Here, we will talk only about the contents of the rPredictor dataset, leaving the technical aspects aside. The rDB database is described in the technical part of the documentation: The Data of rPredictor, the dataset representations used by other tools are described in the individual tools’ setup instruction.

2.1. Overview of available information

Note

A complete overview of the individual fields available from the database are described in rPredictor record detail .

For an overview of available export formats, see Exporting results.

The dataset generally contains information of the following types:

  • Record information: information that identify the database record: accession number, start position, stop position, organism name, date of publication, etc. A full description is here: General information.
  • Primary structure: information about the sequence itself - sequence quality, description, taxonomic information, etc. A full description is here: Primary structure.
  • Secondary structure: fields pertaining to the predicted secondary structure of the sequence - the predicted structure in dot-paren notation, a summary of structural features and a visualization of the structure. The tool which was used for predicting the secondary structure is also given. The visualization is just a thumbnail; if you click it, the full-size image will be generated on the fly in a new tab/window. A full description is here: Secondary structure.
  • References: references to scientific literature pertinent to the rPredictor record. A full description is here: References.
  • Features: various other fields defined in the data sources. This section cannot be relied upon to be present everywhere in the same form. A full description is here: Specimen.
  • Xrefs: cross-references to other data sources from which the rPredictor record was assembled. A full description is here: Xrefs.

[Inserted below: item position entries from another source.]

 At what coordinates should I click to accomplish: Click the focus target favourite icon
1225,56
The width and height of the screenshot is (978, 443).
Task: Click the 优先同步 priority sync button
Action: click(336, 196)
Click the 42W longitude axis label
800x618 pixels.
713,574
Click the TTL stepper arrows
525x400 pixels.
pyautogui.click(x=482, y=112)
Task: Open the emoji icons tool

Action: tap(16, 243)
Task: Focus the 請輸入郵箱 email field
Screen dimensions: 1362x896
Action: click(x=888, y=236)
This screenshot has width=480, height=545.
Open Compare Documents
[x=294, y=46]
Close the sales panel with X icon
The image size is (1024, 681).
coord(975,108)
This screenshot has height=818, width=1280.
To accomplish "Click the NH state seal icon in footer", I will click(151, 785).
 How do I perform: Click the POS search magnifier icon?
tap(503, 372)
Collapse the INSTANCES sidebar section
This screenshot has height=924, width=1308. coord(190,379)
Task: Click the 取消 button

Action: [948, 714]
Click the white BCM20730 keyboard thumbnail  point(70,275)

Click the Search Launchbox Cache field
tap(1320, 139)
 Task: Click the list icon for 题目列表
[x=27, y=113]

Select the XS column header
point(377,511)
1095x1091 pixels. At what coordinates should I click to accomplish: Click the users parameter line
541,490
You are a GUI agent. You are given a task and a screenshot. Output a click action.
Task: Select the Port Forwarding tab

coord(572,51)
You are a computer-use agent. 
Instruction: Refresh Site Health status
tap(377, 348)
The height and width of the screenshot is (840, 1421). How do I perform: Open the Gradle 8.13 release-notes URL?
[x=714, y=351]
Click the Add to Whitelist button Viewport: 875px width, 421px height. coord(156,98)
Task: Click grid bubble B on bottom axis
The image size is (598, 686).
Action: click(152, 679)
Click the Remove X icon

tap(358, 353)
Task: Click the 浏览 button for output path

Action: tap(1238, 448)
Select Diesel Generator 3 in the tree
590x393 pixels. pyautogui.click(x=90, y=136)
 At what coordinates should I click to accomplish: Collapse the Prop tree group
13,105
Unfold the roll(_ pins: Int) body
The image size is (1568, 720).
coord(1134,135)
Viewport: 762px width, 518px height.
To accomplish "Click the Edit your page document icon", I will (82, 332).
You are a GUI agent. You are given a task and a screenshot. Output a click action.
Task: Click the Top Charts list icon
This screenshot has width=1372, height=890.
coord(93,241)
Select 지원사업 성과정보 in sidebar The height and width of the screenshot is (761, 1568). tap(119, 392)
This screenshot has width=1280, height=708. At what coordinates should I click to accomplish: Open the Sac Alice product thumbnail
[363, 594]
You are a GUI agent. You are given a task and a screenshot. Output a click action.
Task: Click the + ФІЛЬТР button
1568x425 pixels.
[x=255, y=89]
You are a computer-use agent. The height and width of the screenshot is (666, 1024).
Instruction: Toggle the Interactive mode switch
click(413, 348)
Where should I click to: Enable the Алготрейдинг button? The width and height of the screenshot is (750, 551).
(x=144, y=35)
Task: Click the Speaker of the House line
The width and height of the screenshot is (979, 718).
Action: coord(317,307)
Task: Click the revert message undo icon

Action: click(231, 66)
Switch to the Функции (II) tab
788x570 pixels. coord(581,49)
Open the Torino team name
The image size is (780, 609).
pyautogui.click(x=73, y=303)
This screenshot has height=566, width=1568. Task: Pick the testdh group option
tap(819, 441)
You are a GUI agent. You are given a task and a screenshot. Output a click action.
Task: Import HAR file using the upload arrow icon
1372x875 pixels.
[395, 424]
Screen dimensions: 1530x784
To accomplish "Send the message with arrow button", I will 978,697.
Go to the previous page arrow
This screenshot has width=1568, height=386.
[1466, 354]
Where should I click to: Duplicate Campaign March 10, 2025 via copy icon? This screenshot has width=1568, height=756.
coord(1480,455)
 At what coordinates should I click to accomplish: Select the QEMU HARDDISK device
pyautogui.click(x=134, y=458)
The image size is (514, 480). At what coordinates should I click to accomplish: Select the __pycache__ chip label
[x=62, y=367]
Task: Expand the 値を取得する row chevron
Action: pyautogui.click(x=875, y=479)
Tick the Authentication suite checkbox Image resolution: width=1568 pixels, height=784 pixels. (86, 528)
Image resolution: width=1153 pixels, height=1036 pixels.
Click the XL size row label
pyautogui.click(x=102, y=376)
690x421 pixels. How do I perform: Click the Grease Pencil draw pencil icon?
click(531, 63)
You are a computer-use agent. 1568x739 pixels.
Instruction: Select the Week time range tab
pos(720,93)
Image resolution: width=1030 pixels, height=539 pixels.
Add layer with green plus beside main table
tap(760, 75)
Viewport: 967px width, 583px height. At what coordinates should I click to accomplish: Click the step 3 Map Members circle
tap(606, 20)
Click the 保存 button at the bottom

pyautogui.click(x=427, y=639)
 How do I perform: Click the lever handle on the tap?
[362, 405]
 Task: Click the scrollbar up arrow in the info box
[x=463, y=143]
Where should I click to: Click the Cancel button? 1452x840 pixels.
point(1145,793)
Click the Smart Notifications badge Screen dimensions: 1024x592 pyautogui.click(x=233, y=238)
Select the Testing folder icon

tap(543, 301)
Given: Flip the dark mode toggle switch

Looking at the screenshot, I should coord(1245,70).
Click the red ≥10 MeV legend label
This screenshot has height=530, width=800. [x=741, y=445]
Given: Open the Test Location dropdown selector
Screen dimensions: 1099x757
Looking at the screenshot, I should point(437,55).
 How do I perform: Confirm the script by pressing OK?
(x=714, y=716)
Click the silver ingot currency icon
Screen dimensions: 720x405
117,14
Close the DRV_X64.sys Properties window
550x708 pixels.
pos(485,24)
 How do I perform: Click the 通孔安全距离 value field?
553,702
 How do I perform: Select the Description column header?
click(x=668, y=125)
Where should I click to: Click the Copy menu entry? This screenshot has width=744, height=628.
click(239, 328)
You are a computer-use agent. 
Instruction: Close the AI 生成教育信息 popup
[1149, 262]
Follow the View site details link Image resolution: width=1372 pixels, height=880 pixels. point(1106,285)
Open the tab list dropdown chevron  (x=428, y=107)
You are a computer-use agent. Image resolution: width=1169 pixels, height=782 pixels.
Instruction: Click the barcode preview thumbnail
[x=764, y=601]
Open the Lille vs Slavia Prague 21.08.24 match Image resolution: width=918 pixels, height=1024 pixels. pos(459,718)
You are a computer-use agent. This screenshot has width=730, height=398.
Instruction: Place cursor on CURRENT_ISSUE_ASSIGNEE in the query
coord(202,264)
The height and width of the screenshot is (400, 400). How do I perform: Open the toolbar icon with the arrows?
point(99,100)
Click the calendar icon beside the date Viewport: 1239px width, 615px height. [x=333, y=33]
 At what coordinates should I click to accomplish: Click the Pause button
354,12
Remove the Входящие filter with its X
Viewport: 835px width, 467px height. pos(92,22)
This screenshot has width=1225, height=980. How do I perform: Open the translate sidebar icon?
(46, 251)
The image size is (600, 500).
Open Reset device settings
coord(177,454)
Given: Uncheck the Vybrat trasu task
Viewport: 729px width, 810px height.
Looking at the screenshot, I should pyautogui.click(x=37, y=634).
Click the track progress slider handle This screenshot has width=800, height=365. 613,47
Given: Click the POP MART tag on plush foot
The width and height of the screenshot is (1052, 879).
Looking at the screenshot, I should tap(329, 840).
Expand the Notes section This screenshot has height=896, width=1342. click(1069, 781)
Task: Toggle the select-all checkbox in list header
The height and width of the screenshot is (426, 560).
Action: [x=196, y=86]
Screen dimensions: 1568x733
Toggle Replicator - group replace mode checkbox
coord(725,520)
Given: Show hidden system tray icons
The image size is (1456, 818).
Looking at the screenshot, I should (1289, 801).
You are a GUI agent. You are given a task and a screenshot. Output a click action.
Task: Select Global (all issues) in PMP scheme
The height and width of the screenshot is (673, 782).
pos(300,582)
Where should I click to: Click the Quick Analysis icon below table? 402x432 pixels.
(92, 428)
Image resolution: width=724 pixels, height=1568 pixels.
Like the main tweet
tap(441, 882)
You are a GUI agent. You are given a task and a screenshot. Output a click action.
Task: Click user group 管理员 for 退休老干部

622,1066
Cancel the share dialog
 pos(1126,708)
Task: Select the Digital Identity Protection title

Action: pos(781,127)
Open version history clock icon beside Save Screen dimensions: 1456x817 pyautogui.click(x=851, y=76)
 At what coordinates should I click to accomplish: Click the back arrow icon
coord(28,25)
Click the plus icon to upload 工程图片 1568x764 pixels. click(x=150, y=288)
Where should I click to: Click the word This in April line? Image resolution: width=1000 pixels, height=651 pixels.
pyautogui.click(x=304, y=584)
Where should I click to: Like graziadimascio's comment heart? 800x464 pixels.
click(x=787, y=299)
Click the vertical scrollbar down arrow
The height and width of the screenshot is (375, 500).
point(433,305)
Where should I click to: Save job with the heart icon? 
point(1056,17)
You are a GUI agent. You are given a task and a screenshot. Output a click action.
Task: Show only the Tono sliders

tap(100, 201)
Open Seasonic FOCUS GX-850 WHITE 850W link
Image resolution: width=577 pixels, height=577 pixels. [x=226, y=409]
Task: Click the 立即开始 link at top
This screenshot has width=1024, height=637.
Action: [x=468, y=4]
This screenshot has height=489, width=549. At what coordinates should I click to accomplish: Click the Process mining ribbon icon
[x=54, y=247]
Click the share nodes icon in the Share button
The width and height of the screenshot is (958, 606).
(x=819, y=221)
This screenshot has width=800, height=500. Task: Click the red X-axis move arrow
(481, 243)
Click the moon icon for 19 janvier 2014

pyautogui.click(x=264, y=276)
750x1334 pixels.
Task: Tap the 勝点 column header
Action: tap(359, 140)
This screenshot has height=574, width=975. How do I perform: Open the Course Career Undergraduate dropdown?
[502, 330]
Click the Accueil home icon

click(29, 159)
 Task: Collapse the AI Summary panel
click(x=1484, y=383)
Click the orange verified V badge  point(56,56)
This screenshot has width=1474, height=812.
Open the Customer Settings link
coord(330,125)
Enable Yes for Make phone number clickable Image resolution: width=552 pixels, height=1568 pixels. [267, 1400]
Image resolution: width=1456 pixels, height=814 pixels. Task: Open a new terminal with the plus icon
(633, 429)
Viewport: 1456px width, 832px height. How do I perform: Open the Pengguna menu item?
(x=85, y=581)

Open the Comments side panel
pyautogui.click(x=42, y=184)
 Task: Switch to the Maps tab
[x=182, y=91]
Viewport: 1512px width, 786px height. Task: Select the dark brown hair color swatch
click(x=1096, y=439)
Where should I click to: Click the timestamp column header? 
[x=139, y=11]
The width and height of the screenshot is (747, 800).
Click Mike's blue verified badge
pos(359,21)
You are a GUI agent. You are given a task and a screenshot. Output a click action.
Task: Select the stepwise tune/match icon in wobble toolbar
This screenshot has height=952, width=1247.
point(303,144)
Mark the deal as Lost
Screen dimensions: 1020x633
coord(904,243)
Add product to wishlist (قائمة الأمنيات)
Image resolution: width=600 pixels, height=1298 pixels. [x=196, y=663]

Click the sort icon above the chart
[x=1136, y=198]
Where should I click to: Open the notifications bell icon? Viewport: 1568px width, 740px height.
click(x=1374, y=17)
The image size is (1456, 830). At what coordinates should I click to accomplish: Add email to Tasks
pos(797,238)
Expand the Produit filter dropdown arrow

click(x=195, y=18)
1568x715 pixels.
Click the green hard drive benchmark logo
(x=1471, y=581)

2.2. Sources of the rPredictor dataset

There are four external sources of data that are combined in the dataset, together with secondary structure data predicted in-house during ETL (Extraction-Transformation-Load, the process that assembles the dataset into rDB; a detailed description of the process is in section The ETL layer of rPredictor). The external sources are SILVA, Rfam, ENA (European Nucleotide Archive) and the Taxonomy (NCBI).

2.2.1. SILVA

The SILVA database provides the core of rDB for ribosomal RNA - primary structures (nucleotide sequences), their unique identification using accession numbers and sequence quality measures; In this area, SILVA is well-curated and has a comprehensive quality control system. It also provides a taxonomic information for the sequences, but its quality is insufficient for our needs.

The current publication for SILVA is the 2013 article The SILVA ribosomal RNA gene database project: improved data processing and web-based tools. This article describes in detail the meaning of various quality indicators.

2.2.2. Rfam

The Rfam provides primary structures for other than ribosomal RNA together with their accession numbers. The Rfam does not provides quality measures as ENA, however it provides so-called ‘seeds’ - currated subsets of representative sequences - for each family and a consensus sequence. Thus, we use sequence similarity as a quality measure.

The current publication for Rfam is the 2014 article Rfam 12.0: updates to the RNA families database.

2.2.3. ENA (European Nucleotide Archive)

The ENA provides for rPredictor a wealth of additional annotation about the sequence: things like references to scientific literature, classification by source molecule type, method of obtaining the sequence, etc. The structure of ENA records is much more complicated than in SILVA (which is relatively flat); ENA itself integrates data from various sources. (For the purposes of rData, we use the ENA REST API to only retrieve records of interest.)

2.2.4. Taxonomy (NCBI)

As its name suggests, Taxonomy database provides taxonomic classification for all sequences in our dataset as the information in primary databases are often discontinuous and inconsistent.

2.2.5. Predicted secondary structures

The fifth source from which the dataset is built is an in-house secondary structure prediction method. For the current release of rPredictor, we use the second version of the custom rRNA secondary structure prediction algorithm to create the predictions. (See: CP-predict: a two-phase algorithm for rRNA structure prediction)

In addition to the predicted structure, a list of structural features is computed for each predicted structure. Structural feautres describe certain basic “building blocks”, secondary structure motifs of several nucleotides each. (They are described in detail in the section Structural features.)